Catholic Healthcare Group Launches Support Program for Families of LGBT Youth


Saint Peter’s Healthcare System- a Catholic institution – announced it is conducting a study in cooperation with the Rutgers University School of Social Work to explore ways to help families adjust to the news that their son or daughter is lesbian, gay, bisexual or transgender.

As part of the study, the program will provide professional counseling for those families and their young LGBT members at the Saint Peter’s Family Health Center, 123 How Lane, New Brunswick.

Known as “New Brunswick Family Solutions,” the goals of the program are: to establish a family therapy program for lesbian, gay, bisexual and transgender New Brunswick-area youth in a faith-based setting; to identify promising family therapy interventions for LGBT youth that increase family acceptance and support, and to disseminate the findings in scholarly venues as well as among social service agencies, community health centers and local houses of worship (Catholic and non-Catholic alike) in order to identify community needs and plan for improved community services.

“Though ‘traditional’ Catholic teachings have been viewed by some as antithetical to LGBT behavior,” Bootkoski said, “a major tenet of the Ethical and Religious Directives for Catholic Health Care, as set forth by the United States Conference of Catholic Bishops, is that society is called upon to care for the most vulnerable of its members.”

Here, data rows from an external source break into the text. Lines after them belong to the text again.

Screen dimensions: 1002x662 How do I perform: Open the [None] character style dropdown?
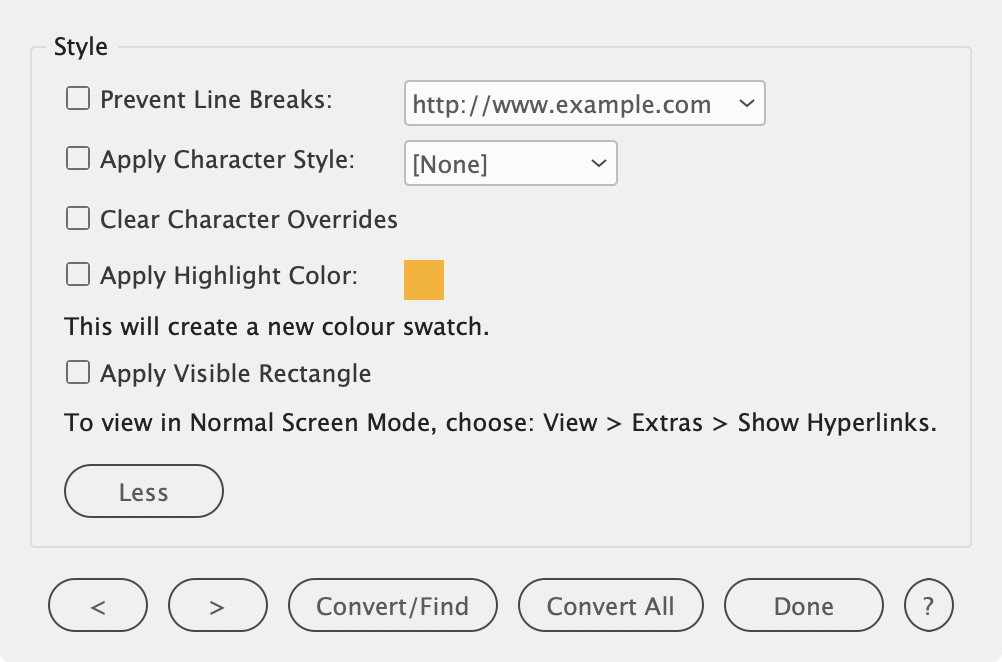(511, 163)
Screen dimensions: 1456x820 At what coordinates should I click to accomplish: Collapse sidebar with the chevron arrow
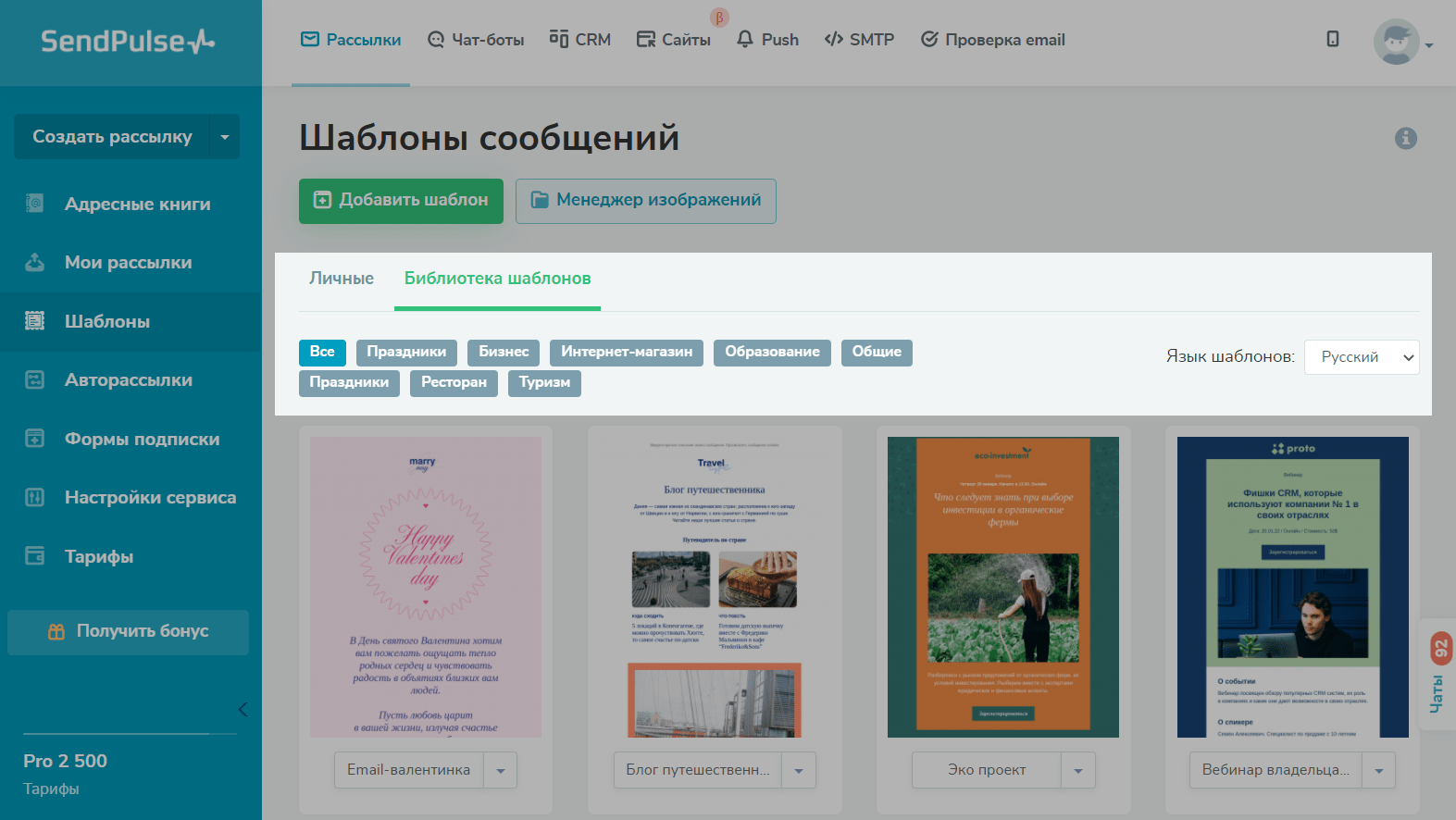point(243,710)
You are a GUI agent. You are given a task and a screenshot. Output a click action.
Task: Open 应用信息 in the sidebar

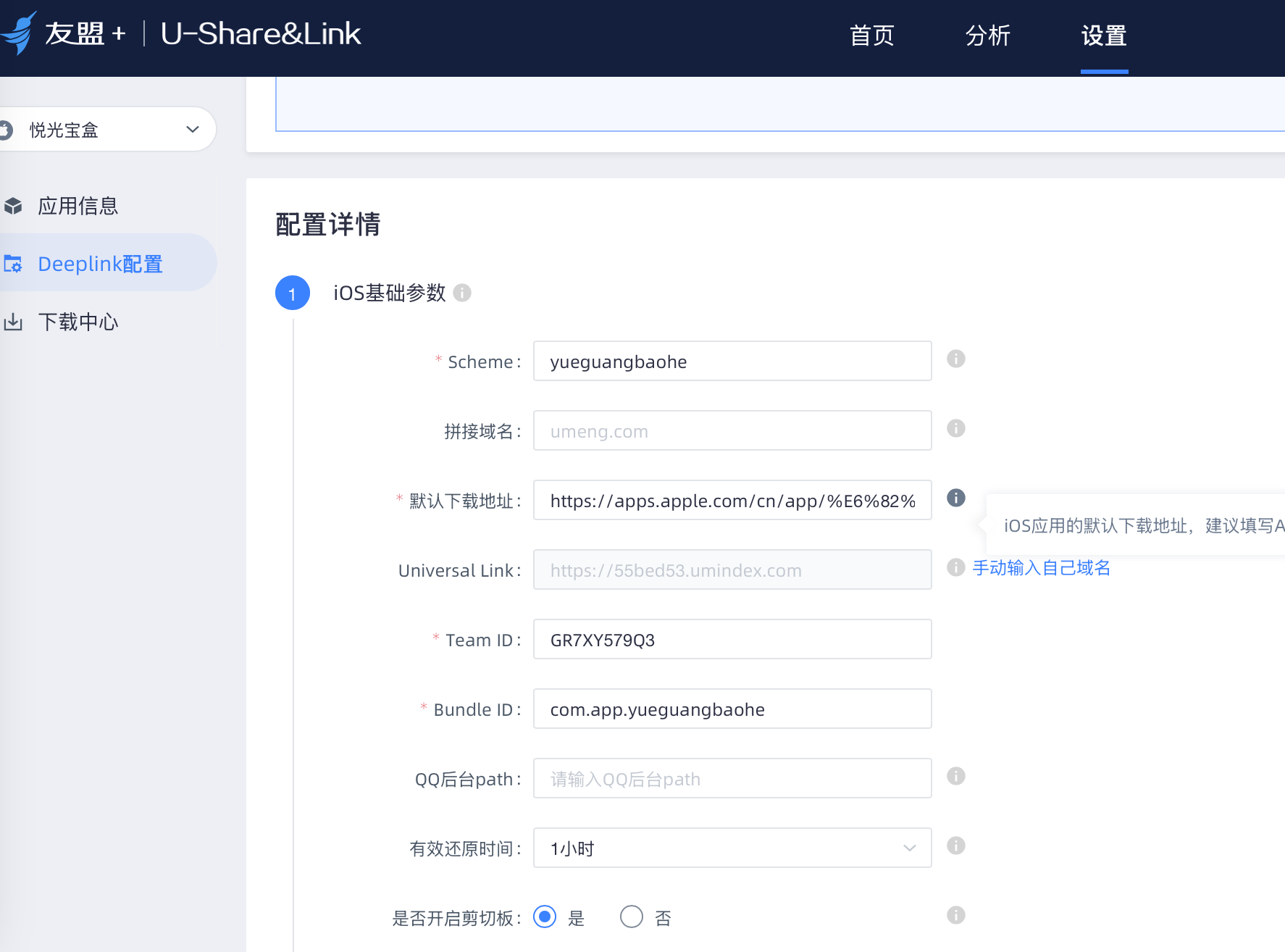[78, 206]
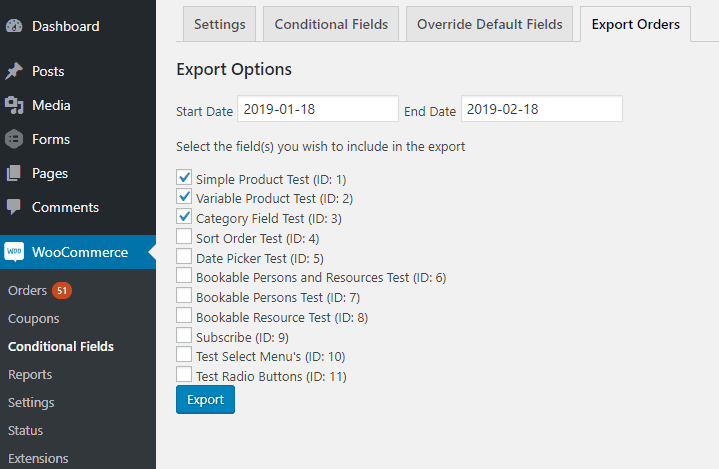Open Coupons in WooCommerce submenu

[33, 319]

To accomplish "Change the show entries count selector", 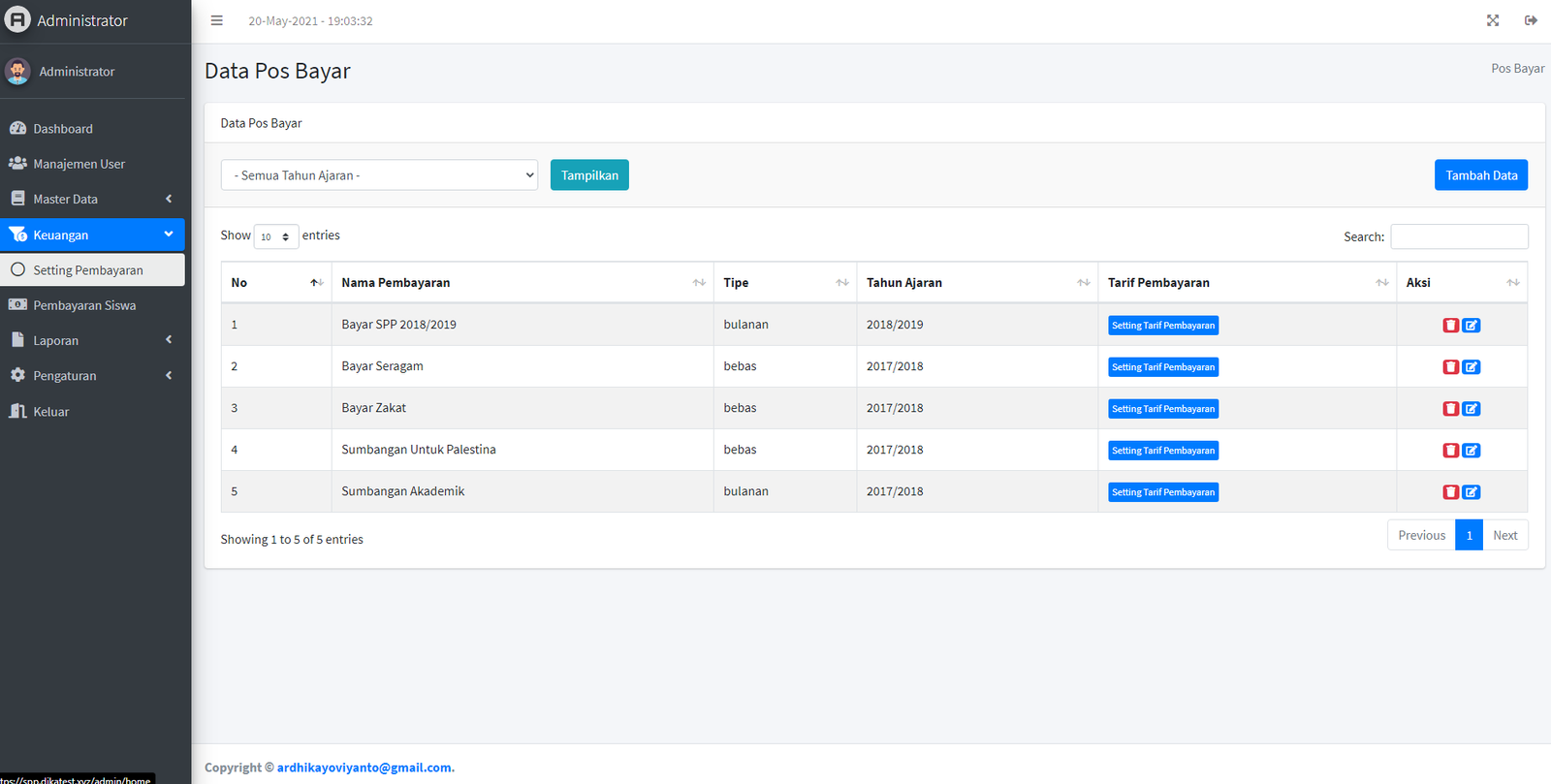I will tap(275, 236).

Research has shown that strong parental relationships can enhance LGBT youth resilience, insulate them from mental and substance abuse problems, and reduce HIV risk, according to Michael LaSala, Ph.D., LCSW, and a professor at the Rutgers University School of Social Work. LaSala is heading the research study.

“To continue the healing ministry of Jesus Christ,” said Tabiri Chukunta, executive director of community outreach for Saint Peter’s Healthcare System, “we extend care to all people, regardless of their beliefs. Those words are at the core of our healing mission.

Read it all. 

I wonder if this will draw on the USCCB document “Always Our Children,” which remains a helpful resource.